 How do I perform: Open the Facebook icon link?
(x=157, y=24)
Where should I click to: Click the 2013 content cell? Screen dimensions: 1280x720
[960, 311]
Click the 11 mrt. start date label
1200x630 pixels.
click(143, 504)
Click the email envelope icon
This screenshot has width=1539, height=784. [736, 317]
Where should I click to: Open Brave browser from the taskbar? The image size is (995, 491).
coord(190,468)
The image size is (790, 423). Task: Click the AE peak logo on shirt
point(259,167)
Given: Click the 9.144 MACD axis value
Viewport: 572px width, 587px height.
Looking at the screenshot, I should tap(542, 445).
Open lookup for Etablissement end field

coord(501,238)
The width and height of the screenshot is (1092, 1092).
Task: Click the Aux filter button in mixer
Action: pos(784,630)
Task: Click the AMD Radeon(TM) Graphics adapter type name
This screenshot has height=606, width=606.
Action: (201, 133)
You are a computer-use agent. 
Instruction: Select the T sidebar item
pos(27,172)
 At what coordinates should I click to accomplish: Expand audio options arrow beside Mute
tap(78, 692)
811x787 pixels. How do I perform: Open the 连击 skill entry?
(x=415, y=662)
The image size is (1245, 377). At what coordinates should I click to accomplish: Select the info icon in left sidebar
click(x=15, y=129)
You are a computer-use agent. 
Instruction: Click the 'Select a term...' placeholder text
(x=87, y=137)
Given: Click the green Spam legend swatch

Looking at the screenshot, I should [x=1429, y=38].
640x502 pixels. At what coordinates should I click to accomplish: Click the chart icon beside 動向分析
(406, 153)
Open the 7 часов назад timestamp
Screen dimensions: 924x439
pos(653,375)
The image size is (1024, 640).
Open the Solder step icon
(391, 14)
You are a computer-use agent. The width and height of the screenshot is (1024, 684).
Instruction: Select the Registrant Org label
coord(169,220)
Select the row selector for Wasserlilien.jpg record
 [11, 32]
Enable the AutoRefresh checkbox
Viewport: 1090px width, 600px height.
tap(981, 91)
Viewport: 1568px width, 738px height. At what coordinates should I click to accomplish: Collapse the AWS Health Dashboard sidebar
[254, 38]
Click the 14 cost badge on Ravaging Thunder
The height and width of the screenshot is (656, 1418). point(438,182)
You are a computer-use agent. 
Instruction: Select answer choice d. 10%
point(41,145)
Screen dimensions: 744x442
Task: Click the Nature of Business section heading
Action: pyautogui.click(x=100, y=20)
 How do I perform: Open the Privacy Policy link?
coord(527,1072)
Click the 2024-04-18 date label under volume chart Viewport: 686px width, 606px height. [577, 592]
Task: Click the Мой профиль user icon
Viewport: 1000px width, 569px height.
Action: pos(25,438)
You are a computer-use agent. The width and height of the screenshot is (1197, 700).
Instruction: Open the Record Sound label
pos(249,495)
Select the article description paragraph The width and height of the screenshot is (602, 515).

····················

» **WHAT NEEDS TO BE DONE**:
Give only the number of lines in the items above that contain the string "Viewport", counting a match only when the case is the same.

» **TASK OUTPUT**:
5